O líder do PSD atirou ainda aos que "duvidam" da ambição do Governo: "São os mesmos que duvidaram no ano passado que nós atingíamos as nossas metas orçamentais e económicas. Superámo-las. São os mesmos que este ano tornaram a duvidar e nós vamos tornar a superar", assegurou.

O primeiro-ministro antecipou também que "daqui a um ano" as suas palavras "vão fazer ainda mais sentido", tal como daqui a quatro anos, no final da legislatura e dos mandatos autárquicos, que terminam ambos em setembro de 2029.

"Temos a faca e o queijo na mão"

“Nós temos, desculpem-me a expressão, a faca e o queijo na mão. Está nas nossas mãos, não está nas mãos de mais ninguém”, avisou Luís Montenegro, durante o discurso de encerramento do Congresso Nacional de Autarcas Social-Democratas.

O líder do PSD e primeiro-ministro diz-se convencido que, com um Governo e a maioria das autarquias pintadas de laranja, estão reunidas as condições para transformar Portugal num país “mais eficiente” e, por isso, promete “menos burocracia” para o poder local, mas com um “reverso da medalha”.

“Temos mesmo de tirar a burocracia, de simplificar os procedimentos à luz da confiança”, defendeu Montenegro, alertando, no entanto, que “mais confiança” traz “um reverso da medalha” e explica: "É penalizarmos mais quem violar exatamente esse princípio de confiança”.

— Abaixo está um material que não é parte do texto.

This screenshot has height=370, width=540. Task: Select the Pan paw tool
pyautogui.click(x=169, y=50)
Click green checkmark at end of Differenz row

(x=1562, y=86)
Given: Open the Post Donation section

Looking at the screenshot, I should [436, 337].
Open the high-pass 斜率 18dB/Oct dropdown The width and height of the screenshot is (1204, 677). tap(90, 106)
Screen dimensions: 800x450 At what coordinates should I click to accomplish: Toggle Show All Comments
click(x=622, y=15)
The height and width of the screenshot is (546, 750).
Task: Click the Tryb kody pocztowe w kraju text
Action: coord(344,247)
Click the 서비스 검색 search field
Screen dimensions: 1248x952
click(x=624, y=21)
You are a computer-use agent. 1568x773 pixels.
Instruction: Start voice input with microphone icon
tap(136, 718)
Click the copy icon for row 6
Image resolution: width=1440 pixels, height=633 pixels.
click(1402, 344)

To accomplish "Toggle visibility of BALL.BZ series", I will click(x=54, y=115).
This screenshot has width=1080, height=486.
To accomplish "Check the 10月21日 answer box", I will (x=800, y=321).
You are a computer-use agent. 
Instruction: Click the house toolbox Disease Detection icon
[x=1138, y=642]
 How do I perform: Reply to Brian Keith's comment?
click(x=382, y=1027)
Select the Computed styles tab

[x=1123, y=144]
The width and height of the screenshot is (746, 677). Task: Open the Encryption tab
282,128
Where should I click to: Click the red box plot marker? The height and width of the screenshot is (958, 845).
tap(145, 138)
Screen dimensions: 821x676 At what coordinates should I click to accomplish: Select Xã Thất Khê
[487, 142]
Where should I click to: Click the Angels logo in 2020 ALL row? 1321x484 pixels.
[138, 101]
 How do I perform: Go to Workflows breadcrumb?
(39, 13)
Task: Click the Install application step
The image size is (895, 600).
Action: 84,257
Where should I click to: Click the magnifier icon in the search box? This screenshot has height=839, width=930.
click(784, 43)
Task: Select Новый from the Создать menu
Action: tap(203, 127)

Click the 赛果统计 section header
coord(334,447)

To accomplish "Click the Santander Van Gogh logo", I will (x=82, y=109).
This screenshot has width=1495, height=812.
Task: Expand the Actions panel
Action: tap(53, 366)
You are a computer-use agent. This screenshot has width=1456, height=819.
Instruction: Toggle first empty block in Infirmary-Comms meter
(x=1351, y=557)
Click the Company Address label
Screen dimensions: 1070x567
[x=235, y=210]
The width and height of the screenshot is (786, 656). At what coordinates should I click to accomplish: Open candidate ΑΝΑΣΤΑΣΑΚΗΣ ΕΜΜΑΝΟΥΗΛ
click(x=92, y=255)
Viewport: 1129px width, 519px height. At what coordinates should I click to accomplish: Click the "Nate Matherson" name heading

O compromisso foi a “palavra de esperança” que Luís Montenegro quis deixar aos autarcas social-democratas recém-eleitos, insistindo que não quer ver Portugal a crescer “poucochinho”.

“Este partido não quer que Portugal fique na mesma, não quer que Portugal fique naquilo que eu já designei no rame-rame de crescer poucochinho. Dar um sinalzinho, dar uma esperançazinha. Aguentar um bocadinho, não”, insistiu o líder do PSD.

Antes, Montenegro garantiu que não ia “perder mais tempo” a explicar à oposição que não compreendeu a estratégia de “baixar os impostos sobre o rendimento”. As mesmas, lembrou, que “estão um bocadinho mais preocupados porque dizem aí que afinal este governo quer mudar isto, quer mudar aquilo e quer, sim senhor”, vincou.